Closed Bug 61266 Opened 24 years ago Closed 24 years ago

ECMAScript compliance: passing a RegExp to RegExp() constructor

Categories

(Core :: JavaScript Engine, defect, P3)

defect

Tracking

()

VERIFIED FIXED

People

(Reporter: david, Assigned: rogerl)

References

Details

(Keywords: js1.5)

Attachments

(2 files)

ECMA v3 15.10.4.1 says that you should be able to pass a RegExp object
to the RegExp() constructor, and basically create a new RegExp object
identical to the one you passed.  SpiderMonkey doesn't do this: instead
it just converts the RegExp you pass to a String and then uses that string
as the new pattern.

For example:

js> r = new RegExp("foo");
/foo/
js> s = new RegExp(r)
//foo//                         <-- should return /foo/
js> s = new RegExp(r, "g")
//foo//g                        <-- should throw a TypeError


Here is the relevant excerpt from the spec:

15.10.4.1 new RegExp(pattern, flags)
If pattern is an object R whose [[Class]] property is "RegExp" and flags is
undefined, then let P be the pattern
used to construct R and let F be the flags used to construct R. If pattern is an
object R whose [[Class]] property is
"RegExp" and flags is not undefined, then throw a TypeError exception.
Otherwise, let P be the empty string if
pattern is undefined and ToString(pattern) otherwise, and let F be the empty
string if flags is undefined and
ToString(flags) otherwise.
Keywords: js1.5
There is an additional problem.  When RegExp() is called as a function 
without the new operator, it appears to behave exactly as it does when called
with the new operator, but ECMA 15.10.3.1 says it should behave slightly
differently.  If passed a RegExp object, it should return that object unchanged.
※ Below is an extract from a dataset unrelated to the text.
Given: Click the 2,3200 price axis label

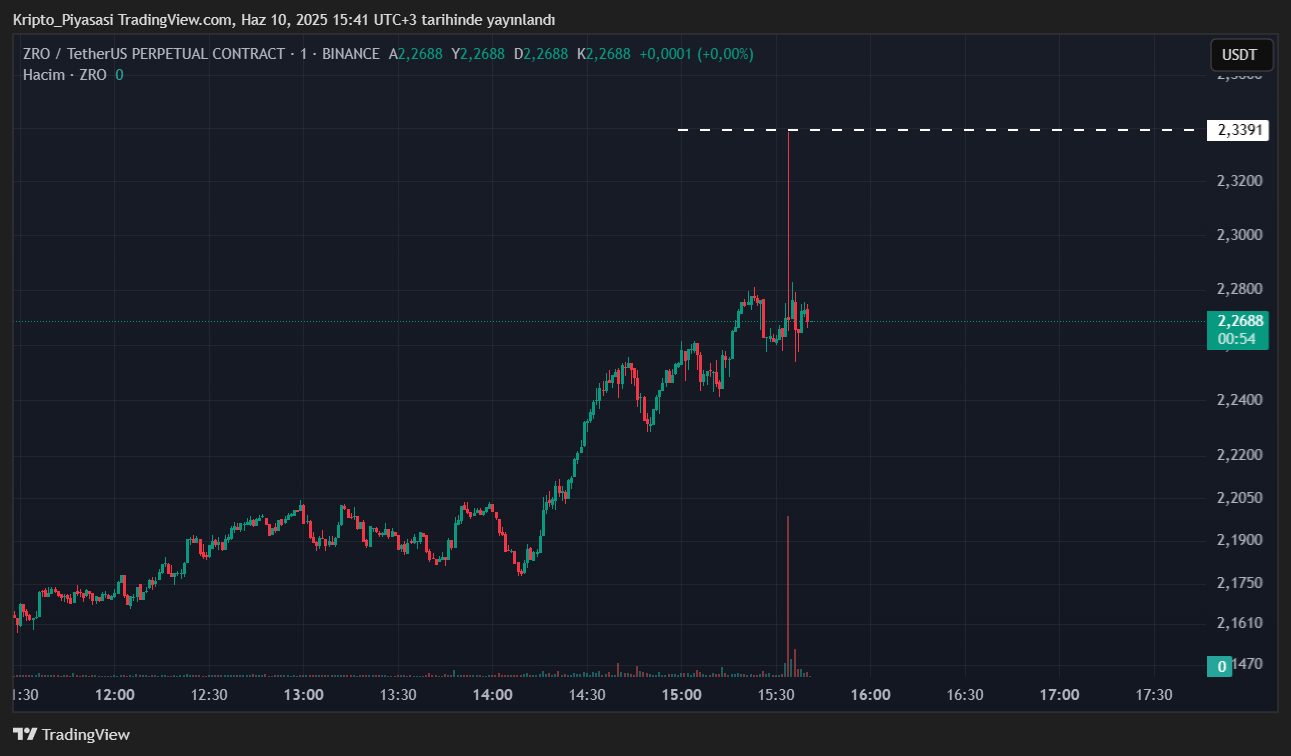Looking at the screenshot, I should pos(1238,181).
It doesn't do that, as can be seen with code like this:

js> r = /foo/;
/foo/
js> s = RegExp(r)
//foo//

Here's the relevant text from the spec.:

15.10.3 The RegExp Constructor Called as a Function

15.10.3.1 RegExp(pattern, flags)

If pattern is an object R whose [[Class]] property is "RegExp" and flags is
undefined, then return R unchanged.
Otherwise call the RegExp constructor (section 15.10.4.1), passing it the
pattern and flags arguments and return
the object constructed by that constructor.
Status: NEW → ASSIGNED
Testcases added to JS test suite to cover both of the ECMA sections 
David has pointed out above: 


           js/tests/ecma_3/RegExp/15.10.3.1-1.js 
                                  15.10.3.1-2.js 
                                  15.10.4.1-1.js 
                                  15.10.4.1-2.js 
                                  15.10.4.1-3.js 
                                  15.10.4.1-4.js 
                                  15.10.4.1-5-n.js
Blocks: 66234
Generated a meta bug to capture all current R.E. bugs.
Fix checked in
Status: ASSIGNED → RESOLVED
Closed: 24 years ago
Resolution: --- → FIXED
Verified Fixed - ran this test suite directory on Linux, WinNT, and Mac

                    js/tests/ecma_3/RegExp/ 

with both debug and optimized versions of the JS shell, and got 0 errors.